EXERCISE DIRECTIONS: Please update the listing from the line that contains "You are a computer-use" through its end, changing "three-dot menu" to "kebab menu" and leaving everything else as it is.

(Dataset entries)
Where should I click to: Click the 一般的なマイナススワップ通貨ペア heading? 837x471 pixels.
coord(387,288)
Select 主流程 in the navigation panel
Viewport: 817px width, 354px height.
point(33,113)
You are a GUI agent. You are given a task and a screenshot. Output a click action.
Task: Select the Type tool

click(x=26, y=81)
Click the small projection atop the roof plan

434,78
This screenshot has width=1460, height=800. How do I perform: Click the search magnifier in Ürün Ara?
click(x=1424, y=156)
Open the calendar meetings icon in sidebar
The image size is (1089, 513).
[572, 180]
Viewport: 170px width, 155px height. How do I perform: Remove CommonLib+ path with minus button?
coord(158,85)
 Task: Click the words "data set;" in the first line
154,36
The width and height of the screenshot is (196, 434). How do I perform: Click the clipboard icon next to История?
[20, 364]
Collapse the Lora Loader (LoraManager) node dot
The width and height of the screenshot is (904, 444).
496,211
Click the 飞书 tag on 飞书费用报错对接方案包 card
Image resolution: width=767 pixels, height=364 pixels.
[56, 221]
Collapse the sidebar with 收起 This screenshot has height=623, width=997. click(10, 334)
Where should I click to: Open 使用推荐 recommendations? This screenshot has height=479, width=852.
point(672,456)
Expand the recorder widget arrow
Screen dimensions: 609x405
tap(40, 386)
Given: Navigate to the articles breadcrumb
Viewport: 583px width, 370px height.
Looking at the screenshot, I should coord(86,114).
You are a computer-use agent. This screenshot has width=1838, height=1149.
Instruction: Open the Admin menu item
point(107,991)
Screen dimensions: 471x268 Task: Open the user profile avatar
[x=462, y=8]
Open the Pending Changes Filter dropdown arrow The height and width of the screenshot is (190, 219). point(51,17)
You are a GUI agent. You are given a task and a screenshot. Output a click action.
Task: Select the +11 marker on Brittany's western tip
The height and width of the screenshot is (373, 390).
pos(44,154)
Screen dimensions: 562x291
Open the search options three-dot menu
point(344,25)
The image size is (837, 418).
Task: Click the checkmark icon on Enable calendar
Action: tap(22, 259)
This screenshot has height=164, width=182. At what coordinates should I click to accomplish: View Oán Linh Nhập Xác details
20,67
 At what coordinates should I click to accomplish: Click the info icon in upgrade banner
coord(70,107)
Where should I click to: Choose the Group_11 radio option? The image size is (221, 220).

RESPONSE:
You are a computer-use agent. This screenshot has width=1838, height=1149.
Instruction: Open the Admin menu item
point(107,991)
Screen dimensions: 471x268 Task: Open the user profile avatar
[x=462, y=8]
Open the Pending Changes Filter dropdown arrow The height and width of the screenshot is (190, 219). point(51,17)
You are a GUI agent. You are given a task and a screenshot. Output a click action.
Task: Select the +11 marker on Brittany's western tip
The height and width of the screenshot is (373, 390).
pos(44,154)
Screen dimensions: 562x291
Open the search options kebab menu
point(344,25)
The image size is (837, 418).
Task: Click the checkmark icon on Enable calendar
Action: tap(22, 259)
This screenshot has height=164, width=182. At what coordinates should I click to accomplish: View Oán Linh Nhập Xác details
20,67
 At what coordinates should I click to accomplish: Click the info icon in upgrade banner
coord(70,107)
Where should I click to: Choose the Group_11 radio option? The image size is (221, 220).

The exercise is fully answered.